Ma se le istituzioni religiose sono poco attente alle anime gay, c’è da dire che le cose non vanno meglio nelle sedi culturali. A quanto pare, infatti, l’argomento non suscita molto interesse nemmeno a livello accademico. Tant’è che le ricerche latitano. Per dirla in breve, su gay e lesbiche molto si mormora, ma poco si sa. E’ certo, comunque, che qualsiasi iniziativa di divulgazione, sia essa rivolta agli adolescenti nelle scuole o ad altro pubblico, apre la strada ad un approccio positivo al tema. Ovvero, offre strumenti utili per mettere in soffitta pregiudizi e tabù. Partecipare a tali proposte, anziché sgattaiolare, non potrebbe quindi che rappresentare un toccasana per le persone eterosessuali.

Ma che fermento c’è in Trentino, quanto ad iniziative culturali, e, soprattutto, chi se ne occupa?

"Diciamo - commenta il presidente - che sono di solito i circoli Arcigay o Arcilesbica a proporre. Però siamo stati chiamati dagli studenti, in alcuni licei di Trento, durante le autogestioni, e pure da un vicepreside a Rovereto.

Per quanto concerne la partecipazione di pubblico eterosessuale alle conferenze, ultimamente è un po’ calata. Forse perché il tema oggi è affrontato anche dalla televisione. Certi argomenti, del tipo omosessualità e religione, oppure genitori e figli, hanno attirato una buona affluenza. Il tema, in ogni caso, non interessa neanche ai politici. C’è stato qualche spiraglio di luce: ad esempio, Paolo Cova ha proposto a Rovereto i registri civili delle unioni gay, anche se poi ci sono stati dei problemi e non se n’è fatto nulla.
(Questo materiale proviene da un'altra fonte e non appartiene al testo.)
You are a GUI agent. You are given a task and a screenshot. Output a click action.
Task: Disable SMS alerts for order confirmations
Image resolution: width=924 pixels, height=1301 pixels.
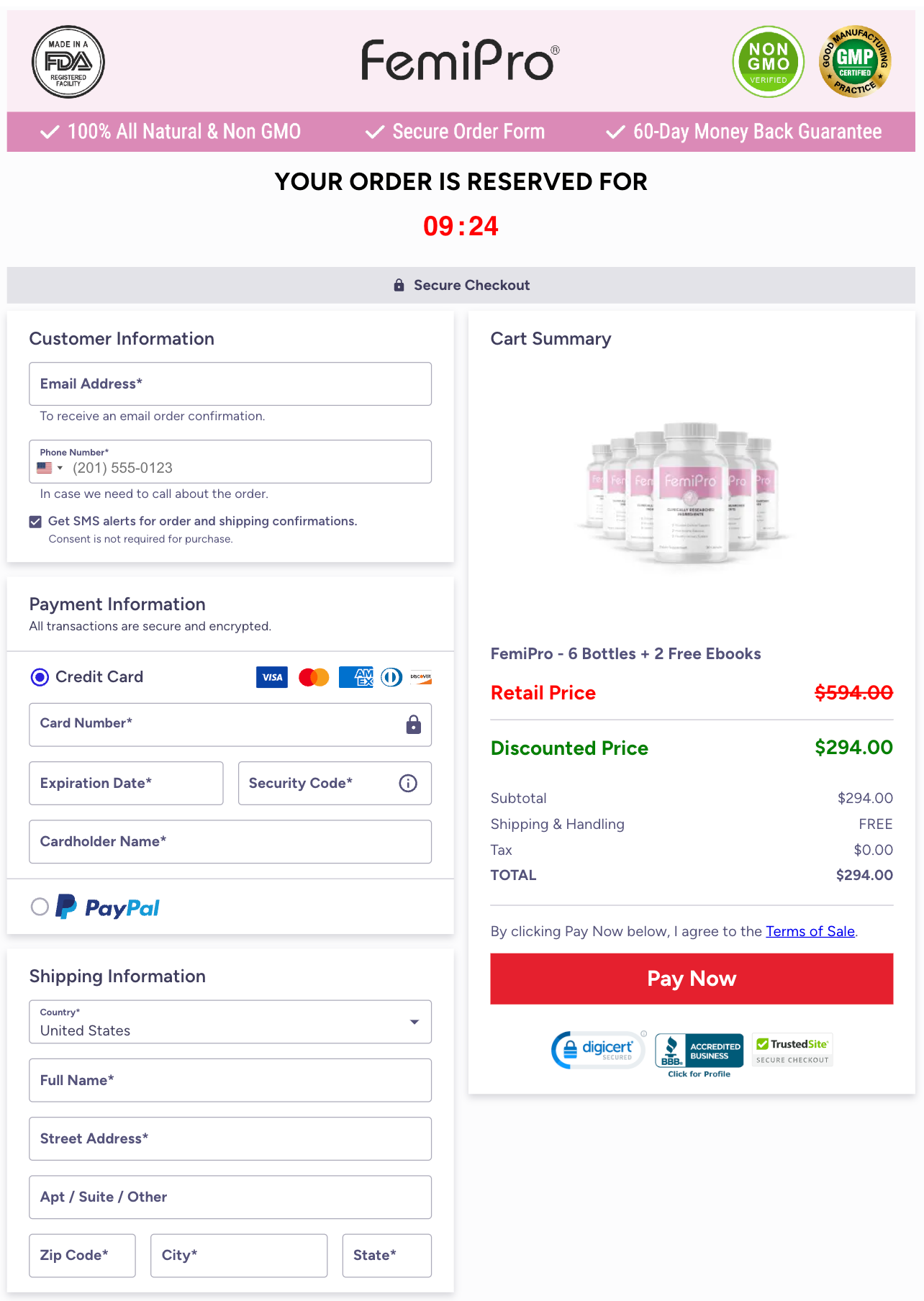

Pinter ha cercato anni fa di fare qualcosa, ma ha mollato e francamente mi ha deluso".

Insomma, le associazioni si danno un bel daffare per colmare il vuoto culturale e politico e favorire maggior sensibilizzazione al tema. Non solo. Per gay e lesbiche, partecipare alle attività dei circoli significa poter condividere gli stessi vissuti, esprimere i propri sentimenti senza essere bacchettati, e costruire la propria identità in modo positivo. O meglio, aiuta a superare lo stigma d’identità sbagliata.

E’ chiaro che il coinvolgimento in queste associazioni, viste da chi sta fuori come "esclusive", dà una marcia in più per uscire dal guscio e rivelarsi nella vita pubblica. Ma i circoli sono sufficienti per dar voce a questa "minoranza invisibile"?

"Specifico - puntualizza Cò - che le critiche sulla ‘chiusura’ dell’associazione non provengono tanto dalle persone eterosessuali, ma soprattutto da alcuni gay trentini, i quali scelgono di vivere il loro quotidiano nascondendosi e proiettano la loro chiusura sul gruppo.

Detto questo, diciamo comunque che il Trentino potrebbe attrezzarsi meglio quanto a strutture e servizi. Infatti, mancano i luoghi di ritrovo. C’è solo qualche bar "gay friendly" che la domenica sera è aperto ai nostri soci. La nostra piccola sede, che condividiamo con l’Arcilesbica, è priva di una sala riunioni.

Con maggiore spazio si potrebbero organizzare dei nuovi servizi quali, ad esempio, un centralino contro le discriminazioni sul tema del lavoro".